(3D) Copy-on-Write Technique

Published on April 26, 2018.

As an interesting challenge to discover more of the advanced C++11 features, I’ve decided to work on multi-threading the Tabby Engine. The goal would be to have all the rendering elements done through a job-like engine and grealtly improve its CPU usage.

Dual-Threaded Application Design

Most of the multi-threaded 3D applications that I have worked with and developed in, have followed a dual-thread system with a Main thread (or UI thread or Gameplay thread) and a Render thread. To me, that seems like a decent stepping stone to developing a more advanced multi-threaded application.

Main Thread Responsibilities

  • Handle window events, mouse events, keyboard events.
  • Update assets.
  • Executes the draw-objective assets: filling up a scene draft that contains a raster item queue.

Render Thread Responsibilities

  • Receive the scene draft.
  • Convert the scene draft into d3d12 command lists.
  • Execute the command lists.

Inter-Thread Communication

I’ve experienced few commonalities in the communication channel in various applications.

At Eidos, using the Unreal Engine 3, the communication channel was a queue of operations. Both the Main thread and the Render thread would hold entire copies of the world and when the Main thread changed its copy of the world: it would add to the queue, a small structure describing the differences to apply. This felt more like a network protocol with an enumerated type and a set of structures were defined. The Main Thread would fill up the queue and the Render Thread read it as fast as it could. This method requires writing a lot of code and it duplicates a large amount of information between the two threads.

Copy-on-Write Technique

At CMLabs, we had success using the Copy-on-write technique for sharing structures, but we barely scratched their multi-threading potential. The advantage of this technique is that a static 3D structure can be shared without duplication between the Main thread and the Render Thread. Whenever the Main thread decides to modify a 3D structure, it clones it and can write to it without affecting the copy of the 3D structure currently held by the Render thread. A key needs to be added to all copy-on-write structures so that they can be matched after the cloning. In a future frame, when the Render thread receives the cloned 3D structure: it reads this key and can retrieve its matched DirectX cached data. This avoids re-allocating DirectX buffers. A draw-back of the Copy-on-write technique is that polymorphism is difficult to implement.

Copy-on-Write Structures

In the Tabby Engine, I want to keep the assets as Main thread-only structures. They are quite tied with Qt and the Declarative UI elements. They’re not great for a communication channel that includes cloning. Instead of holding on to their data as members, I’ve changed them to contain a copy-on-write reference to an equivalent data structure that belongs to a new, simple layer of data structure. The Hook data structures are meant to be used with the copy-on-write references and exchanged between threads.

Results

From my post on DirectX 12, on my development laptop, the Visualizer reported an average of 128 FPS over 1000 frames. This was much below the 480 FPS over 1000 frames that I achieved with the DirectX 11 runtime. Introducing the copy-on-write technique into the Tabby Engine and by adding a Render Thread, I was able to reach 450 FPS over 1000 frames, which is a massive improvement - but still not the DirectX 11 performance.
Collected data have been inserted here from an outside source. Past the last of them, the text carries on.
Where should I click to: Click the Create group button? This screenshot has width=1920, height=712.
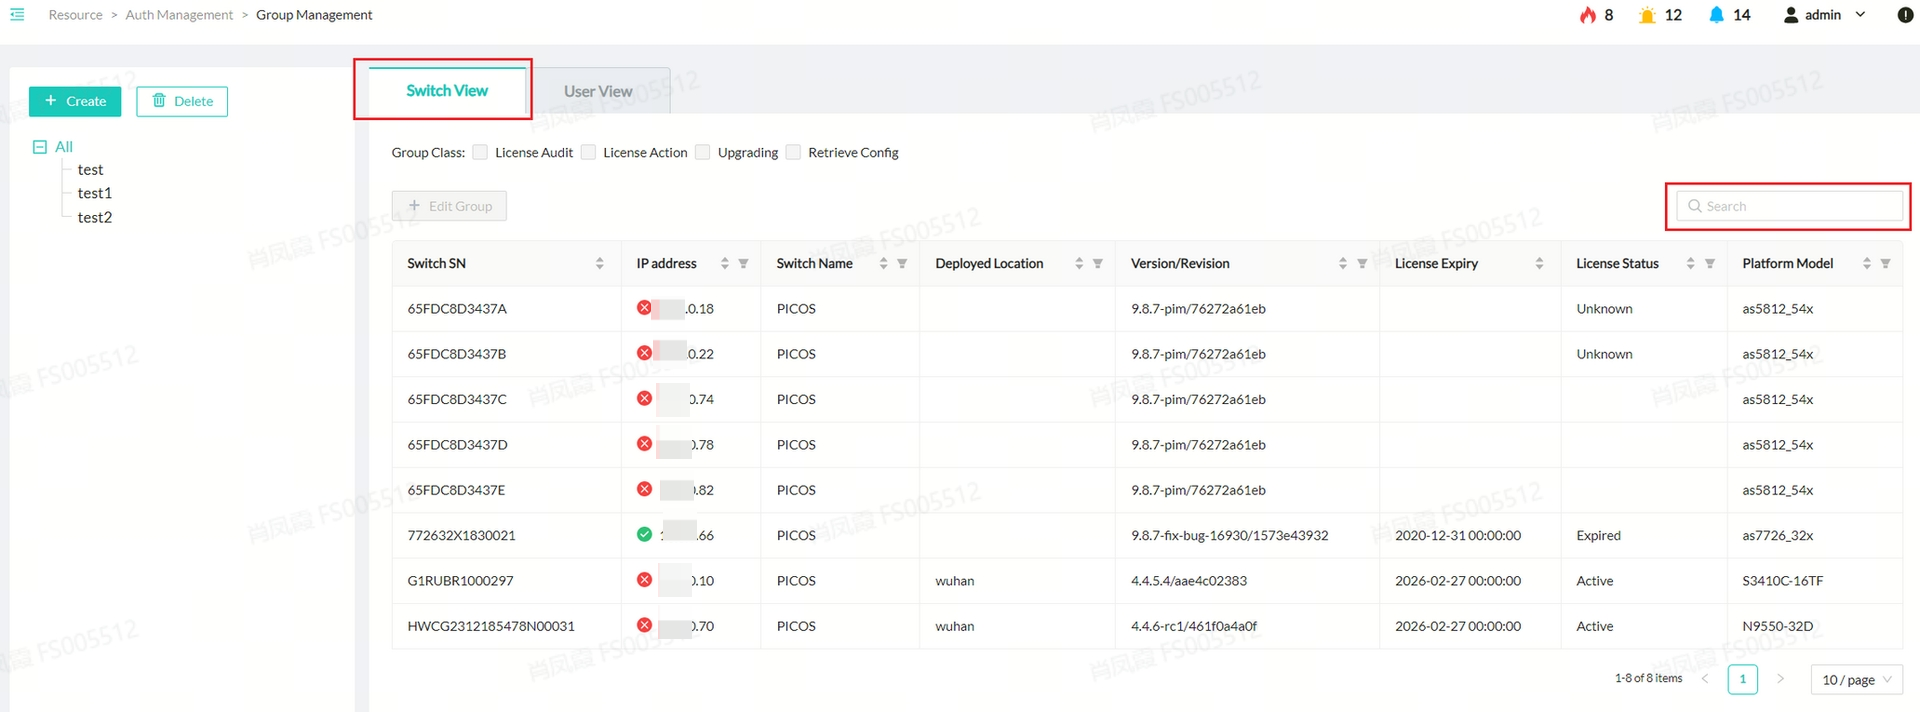click(x=75, y=101)
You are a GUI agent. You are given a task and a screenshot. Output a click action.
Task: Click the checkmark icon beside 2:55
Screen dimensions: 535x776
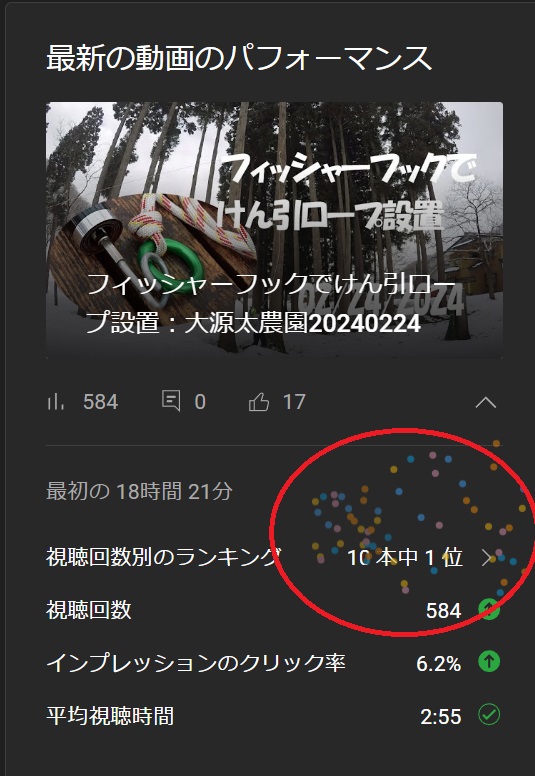pos(489,715)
This is what multi-threading means to me: you spend 95% of your time designing the communication channel and coding its data structures. Then, you spend 5% of your time implementing the multi-threaded idea. Writing multi-threaded code should not be rushed!

Details

  • I introduced the Hook-layer structures for the raster objects: HConstantBuffer, HVertexBuffer, HIndexBuffer, HShader, HTexture, HRenderTarget. I disconnected the Direct3D-specific raster objects so that they are contained in a global D3DCache rather than held as user-handles on the agnostic resources. I expected that this would have slowed-down the system by a small amount. This would have been due to an extra search in a map when trying to find the Direct3D-specific object for any given agnostic resource. I used a hash of the id of the agnostic resource as a key. Unexpectedly, the performance went up to 352 FPS over 1000 frames. My investigation shows that this is due to more sharing of resources.
  • I changed all the raster item classes to use Hook-layer structures: HClearItem, HCopyItem, HDrawItem, HRayTraceItem, HSwapItem. I did not expect the performance to change much, since I mostly changed straight pointers into copy-on-write references. The performance went up to 400 FPS over 1000 frames. Again, this was due to more sharing of resources.
  • I finally achieved a dual-threaded application. I changed the D3DRasterizer class to take in a list of copy-on-write raster-items. I introduced a circular buffer with three queues of raster items. The main thread create a queue of raster items and fills it as it processes the objectives. Once that’s complete, the queue of raster items is added to the circular buffer. The D3D rasterizer starts the Render thread and it retrieves the next queue of raster items, when available, and converts it into DirectX command lists. The DirectX command lists are executed on a swap raster-item. The performance went up to 450 FPS. I am surprised: I expected better gains, so I will have to better analyze my profiling data!